Gusti menghela napas. "Jadian, Her."

"Asyuuuu." Herman menggaruk-garuk kepalanya sambil misuh-misuh. "Edan, dirimu, Gus! Kok bisa? Terus Mbak Lian piye?"

Gusti mulai menceritakan seluruhnya. Cerita tentang sebenarnya dia sempat ingin memutuskan untuk jujur ke Seruni. Namun, pendiriannya goyah setelah wanita itu menyatakan perasaan. Semua disampaikan runtut.

"Memang, aku jadi enggak enak sama Lian. Tapi menurutku, ora ono sing salah, Her. Aku enggak selingkuh. Aku belum ada komitmen sama Lian. Dan, Lian cuma temenku."

"Tapi kan Mbak Lian ngarep, Gus. Mbok ya diselesaikan dulu, baru lanjut ke cewek lain."

"Enggak semudah itu."

"Enggak semudah itu piye? Wong tinggal bilang,

Lian, maaf aku enggak bisa nerima perasaanmu. Aku baru dapat wangsit dan ternyata hatiku jatuh ke Seruni.

Susahnya di mana?"

"Ya susah, Her. Ngomong itu gampang, yang ngejalanin itu pusing"

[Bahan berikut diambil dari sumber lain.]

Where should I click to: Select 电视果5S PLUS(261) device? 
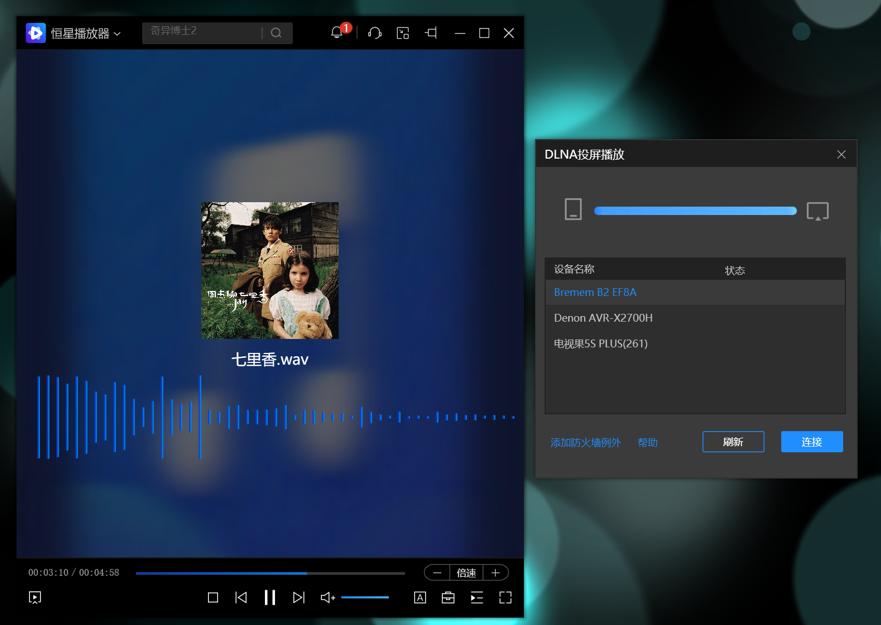tap(601, 344)
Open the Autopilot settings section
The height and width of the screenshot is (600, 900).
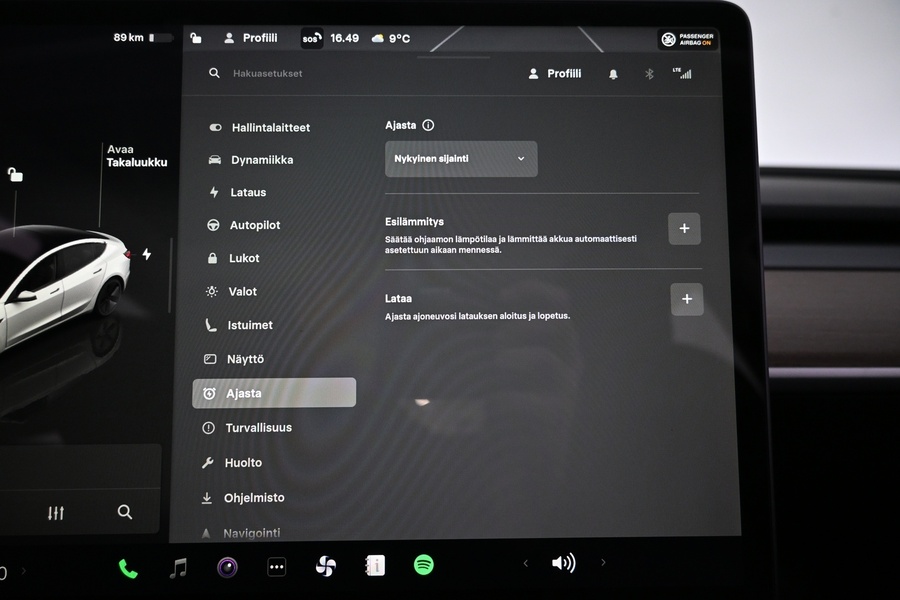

"Pusing yang dirimu bikin sendiri. Aku enggak ngerti lagi, Gus." Herman kesal maksimal. "Terus rencana selanjutnya opo?"

"Ora ngerti. Ta' jalanin dulu aja. Untuk nanti ya dipikir nanti ajalah."

Herman memijit dahi. Bayangan konsekuensi buruk sudah tergambar di kepalanya. Namun, Herman sadar dia tak bisa apa-apa.

"Ya wis, terserah, Gus. Wong dirimu udah gede tuek. Yang jelas, aku enggak mau ikut-ikut kalo ada masalah. Sekali lagi, aku enggak mau kecipratan masalahmu. Titik." Herman mendengus dan berlalu meninggalkan Gusti yang kosong.